As a reconstructive plastic surgeon, we regularly prescribed vaginal estrogen to rebuild and strengthen the vaginal tissues prior to working on them.
The very low-dose of estrogen in this suppository has been shown to be safe in numerous women studies. The estrogen is applied, absorbed, and used right where it is needed. Any systemic pour- over is low and short lived. The estrogen is balanced with progesterone to keep the vagina hormone balance proper.
Because of the scare of estrogen related cancer, any women with history of breast, cervical, or uterine cancer should have detailed face to face discussions with their PCP/GYN for low dose vaginal suppositories or any other estrogen treatment.
To determine the association between use of vaginal estrogen and risk of a global index event (GIE), defined as time to first occurrence of coronary heart disease (CHD), invasive breast cancer, stroke, pulmonary embolism, hip fracture, colorectal cancer, endometrial cancer, or death from any cause.
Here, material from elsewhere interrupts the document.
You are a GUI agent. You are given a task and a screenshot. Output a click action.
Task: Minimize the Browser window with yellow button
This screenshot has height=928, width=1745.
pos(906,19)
For this prospective observational cohort study, we used data from participants of the Women’s Health Initiative Observational Study, who were recruited at 40 US clinical centers, aged 50 to 79 years at baseline and did not use systemic estrogen therapy during follow-up (n = 45,663, median follow-up 7.2 years). We collected data regarding incident CHD, invasive breast cancer, stroke, pulmonary embolism, hip fracture, colorectal cancer, endometrial cancer, death, and self-reported use of vaginal estrogen (cream, tablet). We used Cox proportional-hazards regression models to adjust for covariates.
Among women with an intact uterus, the risks of stroke, invasive breast cancer, colorectal cancer, endometrial cancer, and pulmonary embolism/deep vein thrombosis were not significantly different between vaginal estrogen users and nonusers, whereas the risks of CHD, fracture, all-cause mortality, and GIE were lower in users than in nonusers (GIE adjusted hazard ratio 0.68, 95% confidence interval 0.55-0.86). Among hysterectomized women, the risks of each of the individual GIE components and of the overall GIE were not significantly different in users versus nonusers of vaginal estrogen (GIE adjusted hazard ratio 0.94, 95% confidence interval 0.70-1.26).
The risks of cardiovascular disease and cancer were not elevated among postmenopausal women using vaginal estrogens, providing reassurance about the safety of treatment.